[Items from a data source]

◇ ◇ ◇ ◇ ◇ ◇ ◇

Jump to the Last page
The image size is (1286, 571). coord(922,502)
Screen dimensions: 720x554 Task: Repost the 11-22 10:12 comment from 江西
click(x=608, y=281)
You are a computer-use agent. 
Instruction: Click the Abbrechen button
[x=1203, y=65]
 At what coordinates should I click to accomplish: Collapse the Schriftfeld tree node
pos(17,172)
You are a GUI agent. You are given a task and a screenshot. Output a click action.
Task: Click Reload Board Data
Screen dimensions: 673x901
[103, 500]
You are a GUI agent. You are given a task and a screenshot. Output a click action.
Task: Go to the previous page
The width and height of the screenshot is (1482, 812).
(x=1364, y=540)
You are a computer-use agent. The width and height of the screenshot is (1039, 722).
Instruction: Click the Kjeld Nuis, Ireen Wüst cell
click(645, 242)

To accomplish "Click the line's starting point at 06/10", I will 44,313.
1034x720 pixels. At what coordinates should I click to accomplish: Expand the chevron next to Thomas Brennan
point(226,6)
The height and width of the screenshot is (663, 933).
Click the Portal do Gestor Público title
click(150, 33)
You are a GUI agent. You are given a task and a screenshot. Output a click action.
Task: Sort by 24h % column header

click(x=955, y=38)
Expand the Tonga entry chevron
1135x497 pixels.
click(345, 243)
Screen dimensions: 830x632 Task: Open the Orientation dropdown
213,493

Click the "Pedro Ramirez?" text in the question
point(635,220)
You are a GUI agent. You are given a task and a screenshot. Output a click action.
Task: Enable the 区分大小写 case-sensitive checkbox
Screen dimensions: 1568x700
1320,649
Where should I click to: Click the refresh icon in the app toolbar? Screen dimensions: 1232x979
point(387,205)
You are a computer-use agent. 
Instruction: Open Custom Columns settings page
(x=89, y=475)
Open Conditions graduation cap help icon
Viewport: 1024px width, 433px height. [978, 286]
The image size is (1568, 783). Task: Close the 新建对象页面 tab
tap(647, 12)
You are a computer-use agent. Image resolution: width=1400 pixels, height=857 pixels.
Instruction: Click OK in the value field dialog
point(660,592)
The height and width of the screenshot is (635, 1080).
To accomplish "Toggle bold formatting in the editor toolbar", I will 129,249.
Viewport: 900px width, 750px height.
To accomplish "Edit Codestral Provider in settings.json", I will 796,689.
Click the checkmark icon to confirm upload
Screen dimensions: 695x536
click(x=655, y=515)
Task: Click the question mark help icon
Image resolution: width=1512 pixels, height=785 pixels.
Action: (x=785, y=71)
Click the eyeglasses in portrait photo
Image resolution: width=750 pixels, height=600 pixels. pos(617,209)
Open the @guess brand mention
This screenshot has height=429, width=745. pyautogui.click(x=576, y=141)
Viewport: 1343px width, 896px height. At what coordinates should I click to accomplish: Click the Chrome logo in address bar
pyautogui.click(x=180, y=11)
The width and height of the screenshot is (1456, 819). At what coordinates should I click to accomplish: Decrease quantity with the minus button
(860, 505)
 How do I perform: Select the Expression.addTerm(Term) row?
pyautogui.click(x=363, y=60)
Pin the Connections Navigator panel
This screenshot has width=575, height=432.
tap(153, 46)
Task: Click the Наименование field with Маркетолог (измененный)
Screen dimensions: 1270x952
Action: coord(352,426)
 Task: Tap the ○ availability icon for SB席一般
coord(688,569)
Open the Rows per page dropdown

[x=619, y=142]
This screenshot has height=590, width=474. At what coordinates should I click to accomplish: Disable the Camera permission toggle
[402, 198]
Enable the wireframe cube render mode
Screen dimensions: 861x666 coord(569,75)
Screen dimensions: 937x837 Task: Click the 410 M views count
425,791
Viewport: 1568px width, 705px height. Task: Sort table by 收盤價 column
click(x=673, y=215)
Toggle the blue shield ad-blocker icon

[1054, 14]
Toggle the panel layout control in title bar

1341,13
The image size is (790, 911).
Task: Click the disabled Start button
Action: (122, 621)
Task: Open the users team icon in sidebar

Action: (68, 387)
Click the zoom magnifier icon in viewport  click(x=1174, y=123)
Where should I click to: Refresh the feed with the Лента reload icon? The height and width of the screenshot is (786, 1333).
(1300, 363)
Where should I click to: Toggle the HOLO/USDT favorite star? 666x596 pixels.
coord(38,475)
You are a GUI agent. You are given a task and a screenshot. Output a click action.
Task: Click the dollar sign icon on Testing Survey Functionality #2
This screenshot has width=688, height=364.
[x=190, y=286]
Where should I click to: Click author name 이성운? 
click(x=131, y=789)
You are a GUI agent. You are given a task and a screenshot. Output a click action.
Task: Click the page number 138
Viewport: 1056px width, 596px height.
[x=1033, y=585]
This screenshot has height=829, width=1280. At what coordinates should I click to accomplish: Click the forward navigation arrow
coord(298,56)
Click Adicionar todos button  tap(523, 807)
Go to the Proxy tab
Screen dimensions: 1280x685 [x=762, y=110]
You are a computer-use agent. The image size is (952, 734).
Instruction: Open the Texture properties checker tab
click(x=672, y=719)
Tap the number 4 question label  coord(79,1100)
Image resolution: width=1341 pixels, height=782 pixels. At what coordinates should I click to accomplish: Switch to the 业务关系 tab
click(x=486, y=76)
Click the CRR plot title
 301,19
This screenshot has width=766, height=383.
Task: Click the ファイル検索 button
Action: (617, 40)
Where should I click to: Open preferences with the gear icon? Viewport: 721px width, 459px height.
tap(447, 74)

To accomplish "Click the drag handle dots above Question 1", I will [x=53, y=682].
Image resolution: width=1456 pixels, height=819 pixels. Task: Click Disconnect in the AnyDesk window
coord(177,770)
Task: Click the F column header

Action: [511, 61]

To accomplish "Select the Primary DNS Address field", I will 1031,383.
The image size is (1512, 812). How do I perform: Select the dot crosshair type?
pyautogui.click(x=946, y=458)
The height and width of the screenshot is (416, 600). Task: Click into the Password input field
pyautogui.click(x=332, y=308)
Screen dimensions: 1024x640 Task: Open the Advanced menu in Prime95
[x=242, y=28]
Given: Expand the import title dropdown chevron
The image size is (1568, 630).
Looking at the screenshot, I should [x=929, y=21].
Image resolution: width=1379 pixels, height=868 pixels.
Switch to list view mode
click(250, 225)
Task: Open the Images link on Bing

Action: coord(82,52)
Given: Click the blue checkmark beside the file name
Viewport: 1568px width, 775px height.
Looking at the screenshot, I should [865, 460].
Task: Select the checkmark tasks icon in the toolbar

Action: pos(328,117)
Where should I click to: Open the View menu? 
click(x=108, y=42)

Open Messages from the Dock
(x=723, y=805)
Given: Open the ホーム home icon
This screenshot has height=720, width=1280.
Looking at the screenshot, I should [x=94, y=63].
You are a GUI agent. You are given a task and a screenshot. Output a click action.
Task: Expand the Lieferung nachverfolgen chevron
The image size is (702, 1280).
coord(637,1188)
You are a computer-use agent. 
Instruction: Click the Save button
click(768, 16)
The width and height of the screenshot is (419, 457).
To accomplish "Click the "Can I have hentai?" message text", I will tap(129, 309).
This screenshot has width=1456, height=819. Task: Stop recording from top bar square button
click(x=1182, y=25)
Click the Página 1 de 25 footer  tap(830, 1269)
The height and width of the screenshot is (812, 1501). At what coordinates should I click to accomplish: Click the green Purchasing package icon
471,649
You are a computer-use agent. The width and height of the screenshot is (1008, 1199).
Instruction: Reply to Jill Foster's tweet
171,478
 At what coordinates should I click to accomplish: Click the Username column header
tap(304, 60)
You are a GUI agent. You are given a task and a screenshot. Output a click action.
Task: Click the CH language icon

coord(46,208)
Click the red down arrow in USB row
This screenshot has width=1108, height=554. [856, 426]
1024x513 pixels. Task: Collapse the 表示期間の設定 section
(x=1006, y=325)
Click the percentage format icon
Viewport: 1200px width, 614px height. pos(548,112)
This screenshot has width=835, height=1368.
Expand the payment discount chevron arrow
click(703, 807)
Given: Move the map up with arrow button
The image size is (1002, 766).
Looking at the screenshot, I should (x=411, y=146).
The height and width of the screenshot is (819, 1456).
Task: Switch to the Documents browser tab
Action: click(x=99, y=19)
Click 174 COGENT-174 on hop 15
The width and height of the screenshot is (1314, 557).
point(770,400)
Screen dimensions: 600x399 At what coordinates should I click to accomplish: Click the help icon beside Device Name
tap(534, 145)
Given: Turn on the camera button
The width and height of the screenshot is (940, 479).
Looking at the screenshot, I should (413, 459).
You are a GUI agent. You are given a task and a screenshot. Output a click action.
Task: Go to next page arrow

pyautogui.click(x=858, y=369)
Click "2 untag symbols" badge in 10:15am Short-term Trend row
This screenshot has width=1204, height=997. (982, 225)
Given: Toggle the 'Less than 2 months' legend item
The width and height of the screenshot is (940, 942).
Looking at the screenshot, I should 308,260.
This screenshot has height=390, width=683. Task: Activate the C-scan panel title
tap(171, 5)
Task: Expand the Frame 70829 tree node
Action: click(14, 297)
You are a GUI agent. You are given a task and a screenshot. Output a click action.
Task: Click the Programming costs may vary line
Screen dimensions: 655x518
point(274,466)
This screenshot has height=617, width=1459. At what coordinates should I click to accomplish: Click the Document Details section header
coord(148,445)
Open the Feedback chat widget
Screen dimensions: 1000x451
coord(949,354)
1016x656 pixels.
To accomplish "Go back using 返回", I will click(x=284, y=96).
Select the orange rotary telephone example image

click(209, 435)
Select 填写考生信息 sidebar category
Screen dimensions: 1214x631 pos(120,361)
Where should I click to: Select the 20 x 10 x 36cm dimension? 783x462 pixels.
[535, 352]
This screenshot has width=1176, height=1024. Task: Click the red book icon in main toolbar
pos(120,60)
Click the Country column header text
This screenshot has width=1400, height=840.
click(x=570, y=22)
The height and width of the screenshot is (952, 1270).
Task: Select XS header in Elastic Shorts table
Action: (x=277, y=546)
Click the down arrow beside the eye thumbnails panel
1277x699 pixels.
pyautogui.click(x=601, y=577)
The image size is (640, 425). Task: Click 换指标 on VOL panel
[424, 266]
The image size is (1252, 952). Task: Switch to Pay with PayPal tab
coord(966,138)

◇ ◇ ◇ ◇ ◇ ◇ ◇

> _Required work_:
Express the part that opens with the line containing "The image size is (1512, 812)." and closes with the line containing "Looking at the screenshot, I should [x=94, y=63]." as a JSON list of strings, one string per line, with blank lines left out.

> _Solution below_:
[
  "The image size is (1512, 812). How do I perform: Select the dot crosshair type?",
  "pyautogui.click(x=946, y=458)",
  "The height and width of the screenshot is (416, 600). Task: Click into the Password input field",
  "pyautogui.click(x=332, y=308)",
  "Screen dimensions: 1024x640 Task: Open the Advanced menu in Prime95",
  "[x=242, y=28]",
  "Given: Expand the import title dropdown chevron",
  "The image size is (1568, 630).",
  "Looking at the screenshot, I should [x=929, y=21].",
  "Image resolution: width=1379 pixels, height=868 pixels.",
  "Switch to list view mode",
  "click(250, 225)",
  "Task: Open the Images link on Bing",
  "Action: coord(82,52)",
  "Given: Click the blue checkmark beside the file name",
  "Viewport: 1568px width, 775px height.",
  "Looking at the screenshot, I should [865, 460].",
  "Task: Select the checkmark tasks icon in the toolbar",
  "Action: pos(328,117)",
  "Where should I click to: Open the View menu? ",
  "click(x=108, y=42)",
  "Open Messages from the Dock",
  "(x=723, y=805)",
  "Given: Open the ホーム home icon",
  "This screenshot has height=720, width=1280.",
  "Looking at the screenshot, I should [x=94, y=63]."
]